> _Problem to work on_:
Write out exactly the lines of the entries below from the one holding "Where should I click to: Open the" to the one holding "Task: Open options", inclusive, and leave out all other lines.

> _Stored data_:
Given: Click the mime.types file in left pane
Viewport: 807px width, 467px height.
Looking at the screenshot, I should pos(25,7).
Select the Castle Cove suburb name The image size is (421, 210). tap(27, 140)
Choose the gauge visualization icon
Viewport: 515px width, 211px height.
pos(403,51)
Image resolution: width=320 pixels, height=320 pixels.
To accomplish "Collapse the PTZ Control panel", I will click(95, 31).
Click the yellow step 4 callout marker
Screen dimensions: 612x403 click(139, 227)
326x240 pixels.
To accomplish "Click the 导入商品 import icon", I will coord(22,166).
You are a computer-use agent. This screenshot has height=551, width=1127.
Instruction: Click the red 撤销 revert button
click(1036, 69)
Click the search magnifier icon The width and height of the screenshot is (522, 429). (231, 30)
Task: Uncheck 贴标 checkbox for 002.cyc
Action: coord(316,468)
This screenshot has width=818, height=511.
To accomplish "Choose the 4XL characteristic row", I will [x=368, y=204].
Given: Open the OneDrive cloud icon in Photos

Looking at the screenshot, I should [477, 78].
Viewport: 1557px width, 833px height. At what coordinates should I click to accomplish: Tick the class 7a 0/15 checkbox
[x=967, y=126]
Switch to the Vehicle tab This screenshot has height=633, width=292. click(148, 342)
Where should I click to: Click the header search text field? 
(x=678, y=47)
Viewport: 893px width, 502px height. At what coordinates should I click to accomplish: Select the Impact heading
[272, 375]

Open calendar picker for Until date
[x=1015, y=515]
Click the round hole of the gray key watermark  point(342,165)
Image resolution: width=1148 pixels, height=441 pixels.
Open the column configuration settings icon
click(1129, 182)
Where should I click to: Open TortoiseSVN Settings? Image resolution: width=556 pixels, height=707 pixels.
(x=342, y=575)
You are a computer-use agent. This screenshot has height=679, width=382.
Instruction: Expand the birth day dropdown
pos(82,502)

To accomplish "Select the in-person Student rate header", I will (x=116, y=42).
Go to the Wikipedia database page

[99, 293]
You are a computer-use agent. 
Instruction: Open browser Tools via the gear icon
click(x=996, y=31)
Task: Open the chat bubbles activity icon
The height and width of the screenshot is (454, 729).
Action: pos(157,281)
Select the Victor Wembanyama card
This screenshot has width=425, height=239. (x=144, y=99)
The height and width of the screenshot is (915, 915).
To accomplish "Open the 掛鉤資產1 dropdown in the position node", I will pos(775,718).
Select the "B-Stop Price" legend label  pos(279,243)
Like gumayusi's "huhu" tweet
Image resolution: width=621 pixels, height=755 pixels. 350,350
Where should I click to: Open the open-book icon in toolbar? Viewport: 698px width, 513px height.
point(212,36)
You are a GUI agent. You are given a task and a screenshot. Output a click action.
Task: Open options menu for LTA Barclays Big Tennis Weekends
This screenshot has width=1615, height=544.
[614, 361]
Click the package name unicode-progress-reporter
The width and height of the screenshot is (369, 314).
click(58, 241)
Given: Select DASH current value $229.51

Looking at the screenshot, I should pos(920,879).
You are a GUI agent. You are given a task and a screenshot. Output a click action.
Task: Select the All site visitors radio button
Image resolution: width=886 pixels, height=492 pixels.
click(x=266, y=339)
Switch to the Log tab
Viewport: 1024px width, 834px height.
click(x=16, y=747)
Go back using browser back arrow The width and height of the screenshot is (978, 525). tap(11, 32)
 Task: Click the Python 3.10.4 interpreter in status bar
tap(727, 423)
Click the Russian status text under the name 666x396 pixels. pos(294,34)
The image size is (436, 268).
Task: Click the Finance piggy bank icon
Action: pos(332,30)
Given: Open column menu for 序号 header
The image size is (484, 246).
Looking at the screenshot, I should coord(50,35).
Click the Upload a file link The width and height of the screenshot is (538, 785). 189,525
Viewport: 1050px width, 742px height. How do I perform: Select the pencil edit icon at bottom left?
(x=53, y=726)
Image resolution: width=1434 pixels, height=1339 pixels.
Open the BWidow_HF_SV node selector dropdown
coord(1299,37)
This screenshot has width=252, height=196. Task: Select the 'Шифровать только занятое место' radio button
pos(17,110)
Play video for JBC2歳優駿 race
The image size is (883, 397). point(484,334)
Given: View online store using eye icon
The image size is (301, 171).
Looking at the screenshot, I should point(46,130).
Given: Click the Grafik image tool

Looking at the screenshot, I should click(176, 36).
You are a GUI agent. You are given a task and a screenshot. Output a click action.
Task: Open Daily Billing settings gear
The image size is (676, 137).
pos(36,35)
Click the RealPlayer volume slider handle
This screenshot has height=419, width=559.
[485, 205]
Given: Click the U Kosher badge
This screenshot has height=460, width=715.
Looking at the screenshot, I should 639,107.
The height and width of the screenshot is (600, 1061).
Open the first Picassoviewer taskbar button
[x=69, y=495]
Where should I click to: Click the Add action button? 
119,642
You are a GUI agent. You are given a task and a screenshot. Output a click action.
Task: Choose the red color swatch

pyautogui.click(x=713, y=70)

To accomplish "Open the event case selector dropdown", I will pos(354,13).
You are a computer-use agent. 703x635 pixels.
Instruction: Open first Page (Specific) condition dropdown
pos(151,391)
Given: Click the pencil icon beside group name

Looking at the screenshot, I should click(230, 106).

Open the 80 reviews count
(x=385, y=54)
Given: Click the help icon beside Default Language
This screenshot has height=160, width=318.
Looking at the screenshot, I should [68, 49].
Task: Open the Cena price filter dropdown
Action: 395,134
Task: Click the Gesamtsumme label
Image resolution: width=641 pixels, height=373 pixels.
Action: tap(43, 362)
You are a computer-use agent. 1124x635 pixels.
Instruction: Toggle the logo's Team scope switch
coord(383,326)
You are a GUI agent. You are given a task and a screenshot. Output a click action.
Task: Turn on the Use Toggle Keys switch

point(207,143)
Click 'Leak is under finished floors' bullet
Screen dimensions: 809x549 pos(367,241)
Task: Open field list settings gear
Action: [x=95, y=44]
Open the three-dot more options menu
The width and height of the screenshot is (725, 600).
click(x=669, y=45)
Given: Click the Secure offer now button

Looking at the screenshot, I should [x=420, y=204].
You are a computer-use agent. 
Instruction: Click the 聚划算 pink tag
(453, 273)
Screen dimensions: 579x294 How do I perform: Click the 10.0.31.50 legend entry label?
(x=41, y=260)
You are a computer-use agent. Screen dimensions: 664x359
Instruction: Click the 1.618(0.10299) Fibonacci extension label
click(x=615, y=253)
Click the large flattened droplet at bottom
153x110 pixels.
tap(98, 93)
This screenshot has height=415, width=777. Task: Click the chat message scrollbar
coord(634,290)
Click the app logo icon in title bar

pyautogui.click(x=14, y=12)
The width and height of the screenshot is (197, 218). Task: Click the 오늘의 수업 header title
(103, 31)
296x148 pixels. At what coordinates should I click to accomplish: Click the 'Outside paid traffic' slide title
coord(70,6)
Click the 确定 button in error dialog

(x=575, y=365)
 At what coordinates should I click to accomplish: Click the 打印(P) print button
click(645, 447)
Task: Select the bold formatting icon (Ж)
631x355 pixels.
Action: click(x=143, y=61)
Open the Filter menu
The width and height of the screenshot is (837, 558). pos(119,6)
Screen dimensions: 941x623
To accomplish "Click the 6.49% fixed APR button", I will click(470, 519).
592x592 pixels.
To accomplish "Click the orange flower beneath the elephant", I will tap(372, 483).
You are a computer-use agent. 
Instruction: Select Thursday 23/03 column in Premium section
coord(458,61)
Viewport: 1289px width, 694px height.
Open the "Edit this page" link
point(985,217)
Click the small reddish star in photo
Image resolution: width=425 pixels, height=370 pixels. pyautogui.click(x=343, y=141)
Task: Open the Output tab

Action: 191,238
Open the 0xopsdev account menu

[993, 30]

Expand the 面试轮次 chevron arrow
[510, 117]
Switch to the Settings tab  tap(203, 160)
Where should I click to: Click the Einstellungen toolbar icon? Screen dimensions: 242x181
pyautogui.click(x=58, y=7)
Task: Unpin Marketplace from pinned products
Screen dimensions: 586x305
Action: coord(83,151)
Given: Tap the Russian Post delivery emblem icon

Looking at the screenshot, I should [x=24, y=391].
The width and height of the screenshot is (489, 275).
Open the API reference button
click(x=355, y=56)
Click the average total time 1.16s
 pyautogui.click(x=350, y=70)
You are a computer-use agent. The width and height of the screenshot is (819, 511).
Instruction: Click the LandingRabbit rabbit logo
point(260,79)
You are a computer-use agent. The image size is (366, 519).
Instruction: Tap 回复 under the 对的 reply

> _Finished exercise_:
Where should I click to: Open the open-book icon in toolbar? Viewport: 698px width, 513px height.
point(212,36)
You are a GUI agent. You are given a task and a screenshot. Output a click action.
Task: Open options menu for LTA Barclays Big Tennis Weekends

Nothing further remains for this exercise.